Salahuddin Missing for 7 days

Family's wait gets longer

HC hearing on petition adjourned till Apr 8
Staff Correspondent

Missing BNP leader Salahuddin Ahmed's wife, who moved the High Court last week for its directives on the government to trace her husband, will have to wait for more than three weeks for the court's decision. 

The development came as the court yesterday adjourned till April 8 the hearing of the rule it had earlier issued in response to Hasina Ahmed's petition. 

The court passed the adjournment order saying it will go on annual vacation from today and will reopen on April 1.

Salahuddin's family alleged some plainclothes men showed identity cards of the Detective Branch of police and picked up the BNP joint secretary general from a house in the capital's Uttara on the night of March 10.

Two days later, Hasina filed the petition before the HC. In response, the HC on the same day asked the government to explain why it should not be ordered to produce Salauddin before the court by 10:30am on March 15.

But on that day, the law enforcement agencies told the court through the attorney general that they did not detain Salahuddin.  

Upon an appeal by Hasina's lawyers, the HC had adjourned the hearing till yesterday.

As the court resumed hearing yesterday, Attorney General Mahbubey Alam read out from the reports submitted by five law enforcement agencies saying they were trying to find out the BNP leader.

The HC bench of Justice Quamrul Islam Siddique and Justice Gabinda Chandra Tagore did not pass any order other than adjourning the hearing yesterday, since the attorney general told it Salahuddin was not in the custody of law enforcers.

After the court proceedings, Mahbubey Alam told reporters at his office that Hasina Ahmed's statement about the law enforcers' reports was misleading and baseless.

The reports have been submitted to the HC through affidavits as they are true, he claimed. 

In the middle of yesterday's hearing, Hasina's counsel Moudud Ahmed appealed for adjourning the hearing.

Moudud told the court that he would place arguments in detail on the issue and respond to the reports submitted by the law enforcement agencies about their actions to find out Salahuddin.

The offices of the inspector general of police, the director general of Rapid Action Battalion, the Criminal Investigation Department, the Special Branch of Police and the commissioner of Dhaka Metropolitan Police submitted separate reports to the HC on March 15, saying they did not detain the BNP leader.

Hasina's lawyers said law enforcers were still obligated to trace Salahuddin as the court did not dispose of the petition.

Emerging from the courtroom, Moudud told The Daily Star there were many false statements in the law enforcers' reports and that they would place their response before the court in this regard on April 8.  

But Moudud, also a BNP standing committee member, would not say which parts of the reports were untrue.

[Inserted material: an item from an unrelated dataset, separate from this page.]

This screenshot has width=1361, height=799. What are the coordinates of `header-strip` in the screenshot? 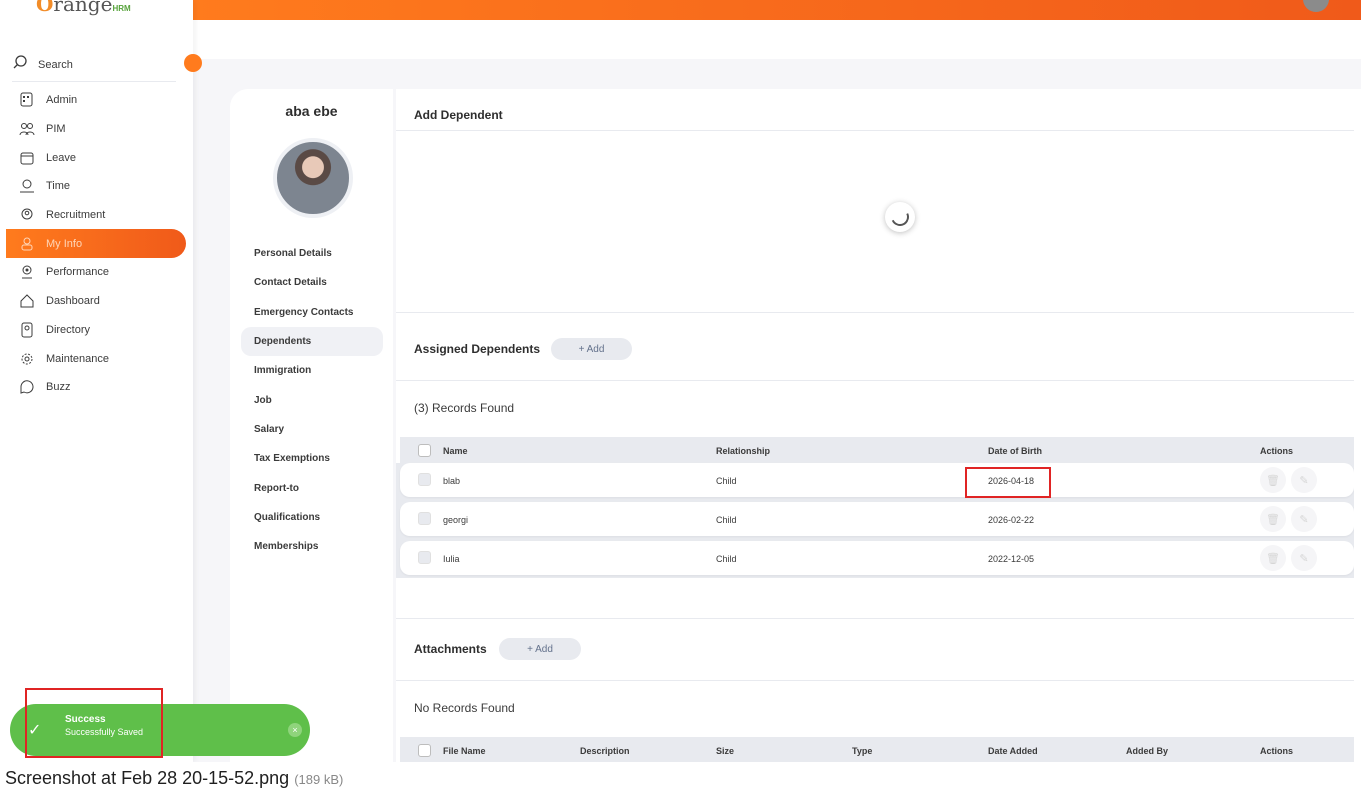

"The adjournment has been good for us, as the petition will remain pending with the High Court and the government will feel a pressure and will try to find out Salahuddin," he said.   

After yesterday's hearing, Hasina told reporters that the law enforcers' reports about her husband were false and fabricated.

"We are sure that police and Rab picked up my husband from a house in Uttara on March 10," she claimed.